Set problem
Reproduce every row below word for word, leaving nothing out and changing nothing.

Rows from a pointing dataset
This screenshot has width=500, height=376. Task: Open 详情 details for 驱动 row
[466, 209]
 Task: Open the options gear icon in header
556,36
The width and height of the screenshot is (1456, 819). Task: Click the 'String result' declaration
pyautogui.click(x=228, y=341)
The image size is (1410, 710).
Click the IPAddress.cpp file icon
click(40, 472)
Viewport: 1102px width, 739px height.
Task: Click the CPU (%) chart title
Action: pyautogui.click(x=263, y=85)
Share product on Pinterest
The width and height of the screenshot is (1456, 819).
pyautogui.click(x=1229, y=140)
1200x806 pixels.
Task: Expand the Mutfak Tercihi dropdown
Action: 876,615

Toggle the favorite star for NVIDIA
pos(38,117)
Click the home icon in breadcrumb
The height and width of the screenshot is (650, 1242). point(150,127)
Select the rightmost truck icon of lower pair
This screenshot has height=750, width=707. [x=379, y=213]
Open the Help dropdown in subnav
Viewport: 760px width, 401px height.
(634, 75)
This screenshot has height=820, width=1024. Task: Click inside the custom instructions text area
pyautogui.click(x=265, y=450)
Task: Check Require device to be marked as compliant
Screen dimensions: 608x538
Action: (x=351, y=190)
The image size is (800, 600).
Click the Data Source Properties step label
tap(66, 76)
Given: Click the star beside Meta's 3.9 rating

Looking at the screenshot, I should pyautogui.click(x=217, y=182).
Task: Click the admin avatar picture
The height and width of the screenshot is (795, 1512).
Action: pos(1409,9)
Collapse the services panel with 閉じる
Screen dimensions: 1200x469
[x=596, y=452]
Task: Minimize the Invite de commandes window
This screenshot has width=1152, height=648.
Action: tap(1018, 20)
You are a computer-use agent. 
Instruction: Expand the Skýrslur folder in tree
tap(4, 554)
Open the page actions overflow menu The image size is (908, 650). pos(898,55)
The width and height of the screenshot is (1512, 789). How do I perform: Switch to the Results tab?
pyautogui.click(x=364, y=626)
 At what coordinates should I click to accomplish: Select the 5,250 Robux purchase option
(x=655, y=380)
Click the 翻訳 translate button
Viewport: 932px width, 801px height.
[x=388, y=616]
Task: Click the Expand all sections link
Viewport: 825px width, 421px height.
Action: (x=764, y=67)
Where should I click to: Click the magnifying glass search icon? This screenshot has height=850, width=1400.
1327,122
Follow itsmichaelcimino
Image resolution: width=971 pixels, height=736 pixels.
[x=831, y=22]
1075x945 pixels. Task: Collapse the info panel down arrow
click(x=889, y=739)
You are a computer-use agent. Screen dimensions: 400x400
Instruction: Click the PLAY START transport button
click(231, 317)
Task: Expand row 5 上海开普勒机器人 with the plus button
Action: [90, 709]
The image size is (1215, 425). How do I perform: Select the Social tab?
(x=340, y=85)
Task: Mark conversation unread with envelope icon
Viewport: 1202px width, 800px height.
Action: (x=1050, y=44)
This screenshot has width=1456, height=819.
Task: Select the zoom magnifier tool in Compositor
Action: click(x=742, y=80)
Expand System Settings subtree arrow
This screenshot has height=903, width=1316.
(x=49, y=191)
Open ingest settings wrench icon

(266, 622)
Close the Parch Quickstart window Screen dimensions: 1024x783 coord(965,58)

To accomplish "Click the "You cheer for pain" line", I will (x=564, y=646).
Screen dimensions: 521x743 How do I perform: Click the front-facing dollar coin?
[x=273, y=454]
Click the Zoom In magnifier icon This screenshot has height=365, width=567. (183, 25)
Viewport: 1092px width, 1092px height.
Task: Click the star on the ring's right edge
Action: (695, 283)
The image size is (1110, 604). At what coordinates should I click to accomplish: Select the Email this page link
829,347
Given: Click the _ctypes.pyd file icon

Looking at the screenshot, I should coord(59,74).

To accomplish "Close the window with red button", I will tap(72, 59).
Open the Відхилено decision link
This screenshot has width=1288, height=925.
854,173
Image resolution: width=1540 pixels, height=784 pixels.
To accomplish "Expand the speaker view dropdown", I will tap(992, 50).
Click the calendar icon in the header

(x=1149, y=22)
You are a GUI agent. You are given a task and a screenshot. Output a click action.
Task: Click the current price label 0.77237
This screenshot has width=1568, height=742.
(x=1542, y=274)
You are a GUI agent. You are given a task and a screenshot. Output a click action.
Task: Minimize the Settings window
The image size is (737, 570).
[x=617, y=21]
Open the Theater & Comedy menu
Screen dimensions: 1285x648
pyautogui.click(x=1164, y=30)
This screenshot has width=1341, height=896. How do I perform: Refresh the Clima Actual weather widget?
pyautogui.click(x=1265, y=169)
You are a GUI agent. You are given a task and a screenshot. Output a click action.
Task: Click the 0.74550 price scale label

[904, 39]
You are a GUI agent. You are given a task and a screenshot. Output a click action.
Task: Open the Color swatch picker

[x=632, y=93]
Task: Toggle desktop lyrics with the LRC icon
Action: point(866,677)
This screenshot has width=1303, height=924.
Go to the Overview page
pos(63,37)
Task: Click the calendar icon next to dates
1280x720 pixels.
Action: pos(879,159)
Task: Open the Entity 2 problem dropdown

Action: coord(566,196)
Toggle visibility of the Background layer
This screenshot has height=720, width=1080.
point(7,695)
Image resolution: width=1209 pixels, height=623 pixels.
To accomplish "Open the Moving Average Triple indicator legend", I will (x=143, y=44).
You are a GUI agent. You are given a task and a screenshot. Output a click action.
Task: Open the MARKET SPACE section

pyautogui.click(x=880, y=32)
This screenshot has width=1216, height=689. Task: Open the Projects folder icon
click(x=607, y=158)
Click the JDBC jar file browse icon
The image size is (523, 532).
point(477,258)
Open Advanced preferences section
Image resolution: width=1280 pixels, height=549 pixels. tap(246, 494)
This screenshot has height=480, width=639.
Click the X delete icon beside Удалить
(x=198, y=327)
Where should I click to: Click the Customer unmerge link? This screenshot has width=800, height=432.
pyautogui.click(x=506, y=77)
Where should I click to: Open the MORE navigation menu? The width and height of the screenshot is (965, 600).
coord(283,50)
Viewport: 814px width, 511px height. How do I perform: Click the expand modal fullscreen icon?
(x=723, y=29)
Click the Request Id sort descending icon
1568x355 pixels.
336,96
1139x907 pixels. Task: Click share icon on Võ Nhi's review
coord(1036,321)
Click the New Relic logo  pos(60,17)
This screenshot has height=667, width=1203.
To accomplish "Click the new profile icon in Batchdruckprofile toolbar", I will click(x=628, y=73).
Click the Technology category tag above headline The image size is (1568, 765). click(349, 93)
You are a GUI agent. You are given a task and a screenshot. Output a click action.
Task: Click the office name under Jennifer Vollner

Expected answer
This screenshot has width=500, height=376. Task: Open 详情 details for 驱动 row
[466, 209]
 Task: Open the options gear icon in header
556,36
The width and height of the screenshot is (1456, 819). Task: Click the 'String result' declaration
pyautogui.click(x=228, y=341)
The image size is (1410, 710).
Click the IPAddress.cpp file icon
click(40, 472)
Viewport: 1102px width, 739px height.
Task: Click the CPU (%) chart title
Action: pyautogui.click(x=263, y=85)
Share product on Pinterest
The width and height of the screenshot is (1456, 819).
pyautogui.click(x=1229, y=140)
1200x806 pixels.
Task: Expand the Mutfak Tercihi dropdown
Action: 876,615

Toggle the favorite star for NVIDIA
pos(38,117)
Click the home icon in breadcrumb
The height and width of the screenshot is (650, 1242). point(150,127)
Select the rightmost truck icon of lower pair
This screenshot has height=750, width=707. [x=379, y=213]
Open the Help dropdown in subnav
Viewport: 760px width, 401px height.
(634, 75)
This screenshot has height=820, width=1024. Task: Click inside the custom instructions text area
pyautogui.click(x=265, y=450)
Task: Check Require device to be marked as compliant
Screen dimensions: 608x538
Action: (x=351, y=190)
The image size is (800, 600).
Click the Data Source Properties step label
tap(66, 76)
Given: Click the star beside Meta's 3.9 rating

Looking at the screenshot, I should pyautogui.click(x=217, y=182).
Task: Click the admin avatar picture
The height and width of the screenshot is (795, 1512).
Action: pos(1409,9)
Collapse the services panel with 閉じる
Screen dimensions: 1200x469
[x=596, y=452]
Task: Minimize the Invite de commandes window
This screenshot has width=1152, height=648.
Action: tap(1018, 20)
You are a computer-use agent. 
Instruction: Expand the Skýrslur folder in tree
tap(4, 554)
Open the page actions overflow menu The image size is (908, 650). pos(898,55)
The width and height of the screenshot is (1512, 789). How do I perform: Switch to the Results tab?
pyautogui.click(x=364, y=626)
 At what coordinates should I click to accomplish: Select the 5,250 Robux purchase option
(x=655, y=380)
Click the 翻訳 translate button
Viewport: 932px width, 801px height.
[x=388, y=616]
Task: Click the Expand all sections link
Viewport: 825px width, 421px height.
Action: (x=764, y=67)
Where should I click to: Click the magnifying glass search icon? This screenshot has height=850, width=1400.
1327,122
Follow itsmichaelcimino
Image resolution: width=971 pixels, height=736 pixels.
[x=831, y=22]
1075x945 pixels. Task: Collapse the info panel down arrow
click(x=889, y=739)
You are a computer-use agent. Screen dimensions: 400x400
Instruction: Click the PLAY START transport button
click(231, 317)
Task: Expand row 5 上海开普勒机器人 with the plus button
Action: [90, 709]
The image size is (1215, 425). How do I perform: Select the Social tab?
(x=340, y=85)
Task: Mark conversation unread with envelope icon
Viewport: 1202px width, 800px height.
Action: (x=1050, y=44)
This screenshot has width=1456, height=819.
Task: Select the zoom magnifier tool in Compositor
Action: click(x=742, y=80)
Expand System Settings subtree arrow
This screenshot has height=903, width=1316.
(x=49, y=191)
Open ingest settings wrench icon

(266, 622)
Close the Parch Quickstart window Screen dimensions: 1024x783 coord(965,58)

To accomplish "Click the "You cheer for pain" line", I will (x=564, y=646).
Screen dimensions: 521x743 How do I perform: Click the front-facing dollar coin?
[x=273, y=454]
Click the Zoom In magnifier icon This screenshot has height=365, width=567. (183, 25)
Viewport: 1092px width, 1092px height.
Task: Click the star on the ring's right edge
Action: (695, 283)
The image size is (1110, 604). At what coordinates should I click to accomplish: Select the Email this page link
829,347
Given: Click the _ctypes.pyd file icon

Looking at the screenshot, I should coord(59,74).

To accomplish "Close the window with red button", I will tap(72, 59).
Open the Відхилено decision link
This screenshot has width=1288, height=925.
854,173
Image resolution: width=1540 pixels, height=784 pixels.
To accomplish "Expand the speaker view dropdown", I will tap(992, 50).
Click the calendar icon in the header

(x=1149, y=22)
You are a GUI agent. You are given a task and a screenshot. Output a click action.
Task: Click the current price label 0.77237
This screenshot has width=1568, height=742.
(x=1542, y=274)
You are a GUI agent. You are given a task and a screenshot. Output a click action.
Task: Minimize the Settings window
The image size is (737, 570).
[x=617, y=21]
Open the Theater & Comedy menu
Screen dimensions: 1285x648
pyautogui.click(x=1164, y=30)
This screenshot has width=1341, height=896. How do I perform: Refresh the Clima Actual weather widget?
pyautogui.click(x=1265, y=169)
You are a GUI agent. You are given a task and a screenshot. Output a click action.
Task: Click the 0.74550 price scale label

[904, 39]
You are a GUI agent. You are given a task and a screenshot. Output a click action.
Task: Open the Color swatch picker

[x=632, y=93]
Task: Toggle desktop lyrics with the LRC icon
Action: point(866,677)
This screenshot has width=1303, height=924.
Go to the Overview page
pos(63,37)
Task: Click the calendar icon next to dates
1280x720 pixels.
Action: pos(879,159)
Task: Open the Entity 2 problem dropdown

Action: coord(566,196)
Toggle visibility of the Background layer
This screenshot has height=720, width=1080.
point(7,695)
Image resolution: width=1209 pixels, height=623 pixels.
To accomplish "Open the Moving Average Triple indicator legend", I will (x=143, y=44).
You are a GUI agent. You are given a task and a screenshot. Output a click action.
Task: Open the MARKET SPACE section

pyautogui.click(x=880, y=32)
This screenshot has width=1216, height=689. Task: Open the Projects folder icon
click(x=607, y=158)
Click the JDBC jar file browse icon
The image size is (523, 532).
point(477,258)
Open Advanced preferences section
Image resolution: width=1280 pixels, height=549 pixels. tap(246, 494)
This screenshot has height=480, width=639.
Click the X delete icon beside Удалить
(x=198, y=327)
Where should I click to: Click the Customer unmerge link? This screenshot has width=800, height=432.
pyautogui.click(x=506, y=77)
Where should I click to: Open the MORE navigation menu? The width and height of the screenshot is (965, 600).
coord(283,50)
Viewport: 814px width, 511px height. How do I perform: Click the expand modal fullscreen icon?
(x=723, y=29)
Click the Request Id sort descending icon
1568x355 pixels.
336,96
1139x907 pixels. Task: Click share icon on Võ Nhi's review
coord(1036,321)
Click the New Relic logo  pos(60,17)
This screenshot has height=667, width=1203.
To accomplish "Click the new profile icon in Batchdruckprofile toolbar", I will click(x=628, y=73).
Click the Technology category tag above headline The image size is (1568, 765). click(349, 93)
You are a GUI agent. You are given a task and a screenshot. Output a click action.
Task: Click the office name under Jennifer Vollner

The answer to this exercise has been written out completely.